* **Source excerpt**:
● ● ● ● ●

Prologue
Well this is a big problem on PC and especially on Windows. Back in the time I was writing sound module for my ZX Spectrum emulator I did my fair share of trial&error and I also did build ultrasonic sonar system for this mobile robot:

So Here some insights:
Sound API
There are more sound capable API on Windows and not all are suitable for this task. I prefer WAVEIN / WAVEOUT as it has best latency from all I tried (DirectSound is the worst). But for continuous duty is latency not as important.
Jitter and latency offset
As mentioned in the comments you need to receive both direct and reflected signal to have something to synchronize with:

So use 2
MICs or one that is hearing both direct and reflected signal (for example mechanically connected to reproductor). The best number of impulses send is usually 7
(do not ask me why it is empiric knowledge form the old guys in the field and has the best results especially for ultrasound ~40KHz
).
The gap between consequent measurements must be large enough for reflected signals to fully dampen.
If your setup uses continuous buffered reproduction than the offset between Out
and L
should be the same all the time (after sound pipeline is fully started) but of coarse will be different between your app starts so yo can not use some constant instead.

● ● ● ● ●

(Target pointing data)
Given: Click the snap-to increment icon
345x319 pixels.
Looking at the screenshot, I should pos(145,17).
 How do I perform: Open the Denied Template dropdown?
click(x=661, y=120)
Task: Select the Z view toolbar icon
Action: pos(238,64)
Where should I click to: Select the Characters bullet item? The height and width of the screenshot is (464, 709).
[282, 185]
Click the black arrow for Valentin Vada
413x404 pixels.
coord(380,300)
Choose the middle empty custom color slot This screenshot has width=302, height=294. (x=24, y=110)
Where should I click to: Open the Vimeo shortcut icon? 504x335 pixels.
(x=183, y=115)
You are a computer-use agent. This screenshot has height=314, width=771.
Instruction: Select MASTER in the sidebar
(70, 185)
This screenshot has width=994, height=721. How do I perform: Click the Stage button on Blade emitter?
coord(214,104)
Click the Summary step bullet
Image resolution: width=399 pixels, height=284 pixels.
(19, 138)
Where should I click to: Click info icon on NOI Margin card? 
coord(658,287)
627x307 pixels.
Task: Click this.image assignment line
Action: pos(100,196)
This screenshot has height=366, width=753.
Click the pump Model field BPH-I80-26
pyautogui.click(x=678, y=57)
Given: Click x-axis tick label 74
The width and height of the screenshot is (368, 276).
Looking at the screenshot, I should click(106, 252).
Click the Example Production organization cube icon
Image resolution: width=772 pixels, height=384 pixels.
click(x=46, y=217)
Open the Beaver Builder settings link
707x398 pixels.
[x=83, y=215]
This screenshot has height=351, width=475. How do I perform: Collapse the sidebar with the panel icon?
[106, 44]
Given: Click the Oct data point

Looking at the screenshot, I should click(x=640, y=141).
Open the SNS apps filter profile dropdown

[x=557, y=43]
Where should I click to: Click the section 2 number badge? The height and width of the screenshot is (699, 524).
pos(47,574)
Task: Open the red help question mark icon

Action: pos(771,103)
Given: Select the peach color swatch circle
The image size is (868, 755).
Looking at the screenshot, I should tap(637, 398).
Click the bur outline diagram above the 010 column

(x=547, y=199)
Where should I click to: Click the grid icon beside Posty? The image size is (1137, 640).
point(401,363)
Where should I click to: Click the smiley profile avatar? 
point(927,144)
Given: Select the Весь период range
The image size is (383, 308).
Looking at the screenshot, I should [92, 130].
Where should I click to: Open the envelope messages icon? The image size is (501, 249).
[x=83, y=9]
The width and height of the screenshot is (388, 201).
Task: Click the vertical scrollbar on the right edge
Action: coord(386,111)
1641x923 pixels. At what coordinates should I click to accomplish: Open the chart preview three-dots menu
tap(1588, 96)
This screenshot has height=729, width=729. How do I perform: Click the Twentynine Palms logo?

● ● ● ● ●

* **Given exercise**: Carry on the post about sound timing on Windows, starting after its last sentence. The records were drawn from a separate source.

* **Task result**:
Stereo input channels are sampled at the same time so this way you ignore the sound pipeline latencies. If you want just mono signal for the MICs then you can Wire or them together with different weights.
HW
As you are using 48KHz
I hope your reproductor and MICs are capable of transmitting/detecting such signal. If you got just standard audio stuff than use lower frequencies instead like 8KHz
. To check for that you can use this:
download my Win32 sound-card Oscilloscope,generator and Spectrum analyzer
run the generator and oscilloscope or spectrum analyzer. on generator set desired square wave and look on oscilloscope if the signal is present and how it looks...
P.S.
Now if you need help with detecting the signal in L,R
wee need to see the actual received signals first (you can screen-shot the oscilloscpoe).
[Edit1] sample echo
I modified your image a bit so I can extract the sample points:

So I added (in paint) red squares to detect the sample points leading to this:
int data[22]={ 370, 370, 368, 371, 367, 376, 323, 157, 273, 580, 488, 148, 260, 593, 476, 144, 261, 595, 476, 142, 259, 594 };
Where index step in array represent 30
pixels which is 1T = 1/192000 sec
That should match your sample audio but scaled to image so the amplitudes can have different offset and scale in y
axis.
So now we have sample test data so how to detect start of the echo signal?
compute average zero
so average few first samples where there is no echo yet and call it y0
detect peaks
so determine some threshold thr
which will detect the pulse peaks. Peak is when sample[i]>thr
that means some signal is present.
detect zero crossings
simply remember last peak sign and if opposite to present peak you crossed the zero (y0
).
determine if signal is echo
if number of zero crossings is around twice as much as pulses send and also the durations of the pulses group send and received are similar then you can classify found signal as echo.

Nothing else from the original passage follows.